====== Excerpted data ======
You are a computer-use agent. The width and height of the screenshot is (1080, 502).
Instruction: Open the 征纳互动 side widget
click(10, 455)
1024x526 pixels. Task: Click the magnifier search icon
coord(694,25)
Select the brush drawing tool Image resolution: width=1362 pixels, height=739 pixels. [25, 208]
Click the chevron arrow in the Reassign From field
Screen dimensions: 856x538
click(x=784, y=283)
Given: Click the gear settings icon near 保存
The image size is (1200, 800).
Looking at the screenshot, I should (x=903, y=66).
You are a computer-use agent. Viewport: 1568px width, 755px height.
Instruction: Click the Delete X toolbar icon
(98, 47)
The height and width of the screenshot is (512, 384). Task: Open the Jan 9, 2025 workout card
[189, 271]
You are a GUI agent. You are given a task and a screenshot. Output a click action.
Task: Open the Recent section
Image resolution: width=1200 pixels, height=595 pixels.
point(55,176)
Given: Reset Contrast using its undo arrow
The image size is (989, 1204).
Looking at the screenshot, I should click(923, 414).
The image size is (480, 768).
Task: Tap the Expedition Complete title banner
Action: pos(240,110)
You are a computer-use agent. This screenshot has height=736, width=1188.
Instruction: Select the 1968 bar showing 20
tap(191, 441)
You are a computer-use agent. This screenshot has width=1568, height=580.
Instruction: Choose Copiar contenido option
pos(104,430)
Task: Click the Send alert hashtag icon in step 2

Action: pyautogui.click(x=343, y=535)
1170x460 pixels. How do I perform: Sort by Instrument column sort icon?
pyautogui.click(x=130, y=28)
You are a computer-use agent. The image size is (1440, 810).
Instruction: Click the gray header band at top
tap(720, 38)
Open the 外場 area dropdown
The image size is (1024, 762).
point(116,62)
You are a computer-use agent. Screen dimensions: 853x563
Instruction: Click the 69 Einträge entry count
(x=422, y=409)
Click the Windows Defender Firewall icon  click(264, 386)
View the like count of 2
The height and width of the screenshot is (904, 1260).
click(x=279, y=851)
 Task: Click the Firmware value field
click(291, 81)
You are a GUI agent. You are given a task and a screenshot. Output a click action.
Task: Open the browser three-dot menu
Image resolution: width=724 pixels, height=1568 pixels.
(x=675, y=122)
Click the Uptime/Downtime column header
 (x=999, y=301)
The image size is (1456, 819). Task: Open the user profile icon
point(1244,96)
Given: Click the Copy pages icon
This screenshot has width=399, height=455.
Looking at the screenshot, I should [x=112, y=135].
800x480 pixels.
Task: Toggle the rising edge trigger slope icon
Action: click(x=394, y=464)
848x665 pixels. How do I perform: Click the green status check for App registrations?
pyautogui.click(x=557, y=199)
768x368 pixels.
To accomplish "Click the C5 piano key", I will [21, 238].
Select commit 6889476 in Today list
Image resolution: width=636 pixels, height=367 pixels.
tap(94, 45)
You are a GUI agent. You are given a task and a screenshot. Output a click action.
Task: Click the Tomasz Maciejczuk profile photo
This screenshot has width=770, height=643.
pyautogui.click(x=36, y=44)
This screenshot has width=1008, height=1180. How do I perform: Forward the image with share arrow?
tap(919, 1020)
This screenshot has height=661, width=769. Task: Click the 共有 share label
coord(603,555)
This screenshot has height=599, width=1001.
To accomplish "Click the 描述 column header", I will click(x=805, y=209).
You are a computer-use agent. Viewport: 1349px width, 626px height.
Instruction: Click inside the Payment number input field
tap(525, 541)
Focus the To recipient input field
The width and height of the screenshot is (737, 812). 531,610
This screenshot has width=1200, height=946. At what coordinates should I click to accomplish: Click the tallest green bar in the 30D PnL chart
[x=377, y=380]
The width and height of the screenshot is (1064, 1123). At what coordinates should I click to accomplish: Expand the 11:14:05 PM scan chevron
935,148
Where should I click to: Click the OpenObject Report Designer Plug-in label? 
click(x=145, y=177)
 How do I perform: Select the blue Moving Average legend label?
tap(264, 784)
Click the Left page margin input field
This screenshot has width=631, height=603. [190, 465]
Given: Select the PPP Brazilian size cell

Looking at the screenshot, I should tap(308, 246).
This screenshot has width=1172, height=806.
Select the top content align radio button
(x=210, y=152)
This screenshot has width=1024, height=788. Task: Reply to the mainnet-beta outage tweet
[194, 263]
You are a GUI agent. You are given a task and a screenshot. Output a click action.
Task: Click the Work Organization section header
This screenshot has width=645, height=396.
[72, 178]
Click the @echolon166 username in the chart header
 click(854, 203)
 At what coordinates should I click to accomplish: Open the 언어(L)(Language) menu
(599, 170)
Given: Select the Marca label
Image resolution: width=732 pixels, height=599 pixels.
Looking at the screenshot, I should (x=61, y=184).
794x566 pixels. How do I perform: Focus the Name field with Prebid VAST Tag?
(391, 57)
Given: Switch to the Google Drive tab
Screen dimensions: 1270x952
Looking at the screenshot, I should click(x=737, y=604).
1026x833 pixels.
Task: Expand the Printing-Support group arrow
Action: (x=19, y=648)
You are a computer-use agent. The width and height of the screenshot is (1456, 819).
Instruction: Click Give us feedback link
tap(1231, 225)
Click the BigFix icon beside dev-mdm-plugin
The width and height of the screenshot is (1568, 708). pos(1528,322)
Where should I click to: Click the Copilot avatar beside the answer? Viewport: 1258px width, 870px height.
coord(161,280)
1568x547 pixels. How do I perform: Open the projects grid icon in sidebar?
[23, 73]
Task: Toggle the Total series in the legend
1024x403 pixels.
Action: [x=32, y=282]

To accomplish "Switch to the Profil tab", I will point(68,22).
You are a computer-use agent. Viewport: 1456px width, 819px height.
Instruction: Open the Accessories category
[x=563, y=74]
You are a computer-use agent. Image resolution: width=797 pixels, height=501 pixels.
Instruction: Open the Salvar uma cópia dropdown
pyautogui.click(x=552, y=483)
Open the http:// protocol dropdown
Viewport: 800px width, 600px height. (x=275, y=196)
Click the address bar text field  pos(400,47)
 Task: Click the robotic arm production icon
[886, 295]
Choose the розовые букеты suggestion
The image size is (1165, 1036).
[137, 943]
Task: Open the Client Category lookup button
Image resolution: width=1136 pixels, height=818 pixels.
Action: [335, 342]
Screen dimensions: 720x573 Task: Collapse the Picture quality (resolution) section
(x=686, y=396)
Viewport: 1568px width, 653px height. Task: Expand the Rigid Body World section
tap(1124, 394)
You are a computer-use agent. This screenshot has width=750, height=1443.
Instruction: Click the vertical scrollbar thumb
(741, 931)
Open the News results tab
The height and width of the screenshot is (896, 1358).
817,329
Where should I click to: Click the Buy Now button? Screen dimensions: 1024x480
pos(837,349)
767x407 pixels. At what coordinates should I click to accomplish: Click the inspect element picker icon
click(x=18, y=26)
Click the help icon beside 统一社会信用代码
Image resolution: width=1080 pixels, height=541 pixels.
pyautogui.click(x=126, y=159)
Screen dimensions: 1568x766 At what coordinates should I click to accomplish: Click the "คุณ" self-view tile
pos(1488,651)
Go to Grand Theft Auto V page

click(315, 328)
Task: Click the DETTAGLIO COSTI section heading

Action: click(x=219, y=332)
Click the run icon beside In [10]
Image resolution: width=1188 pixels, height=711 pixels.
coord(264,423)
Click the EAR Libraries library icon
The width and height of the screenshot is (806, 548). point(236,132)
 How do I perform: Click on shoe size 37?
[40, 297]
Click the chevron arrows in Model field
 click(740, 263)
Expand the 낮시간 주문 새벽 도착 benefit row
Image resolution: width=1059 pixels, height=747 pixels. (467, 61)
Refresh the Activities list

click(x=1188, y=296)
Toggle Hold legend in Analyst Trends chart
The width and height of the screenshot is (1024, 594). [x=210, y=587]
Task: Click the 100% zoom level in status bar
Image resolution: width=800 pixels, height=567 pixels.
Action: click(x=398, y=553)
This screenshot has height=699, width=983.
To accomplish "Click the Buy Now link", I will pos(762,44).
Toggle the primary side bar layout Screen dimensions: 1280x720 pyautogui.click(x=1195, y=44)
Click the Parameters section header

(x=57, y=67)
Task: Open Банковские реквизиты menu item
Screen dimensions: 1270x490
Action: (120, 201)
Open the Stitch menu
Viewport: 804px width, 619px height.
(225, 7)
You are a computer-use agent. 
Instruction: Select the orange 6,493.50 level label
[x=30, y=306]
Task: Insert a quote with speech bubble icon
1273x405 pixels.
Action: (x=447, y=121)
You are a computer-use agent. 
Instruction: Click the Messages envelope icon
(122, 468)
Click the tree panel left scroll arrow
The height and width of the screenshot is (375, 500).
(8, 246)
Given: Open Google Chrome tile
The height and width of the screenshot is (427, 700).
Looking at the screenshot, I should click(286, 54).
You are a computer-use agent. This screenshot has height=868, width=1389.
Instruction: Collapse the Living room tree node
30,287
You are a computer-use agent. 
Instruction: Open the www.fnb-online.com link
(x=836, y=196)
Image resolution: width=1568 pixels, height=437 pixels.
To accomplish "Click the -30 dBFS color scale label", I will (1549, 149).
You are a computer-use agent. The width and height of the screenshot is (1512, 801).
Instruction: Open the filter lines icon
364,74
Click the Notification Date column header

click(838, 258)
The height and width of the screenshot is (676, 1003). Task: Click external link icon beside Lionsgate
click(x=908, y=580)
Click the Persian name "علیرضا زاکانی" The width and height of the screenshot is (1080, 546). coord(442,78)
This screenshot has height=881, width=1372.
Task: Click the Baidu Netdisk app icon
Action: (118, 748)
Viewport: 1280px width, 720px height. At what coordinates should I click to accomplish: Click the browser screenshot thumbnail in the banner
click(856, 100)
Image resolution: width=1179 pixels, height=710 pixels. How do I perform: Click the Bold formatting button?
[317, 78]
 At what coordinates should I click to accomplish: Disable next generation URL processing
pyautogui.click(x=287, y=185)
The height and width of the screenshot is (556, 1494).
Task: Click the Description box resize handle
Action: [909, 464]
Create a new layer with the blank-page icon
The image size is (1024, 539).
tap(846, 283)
======
**Activity**
The response must contain each line above that holds the string "Google".

**Result of this task**
Given: Switch to the Google Drive tab
Given: Open Google Chrome tile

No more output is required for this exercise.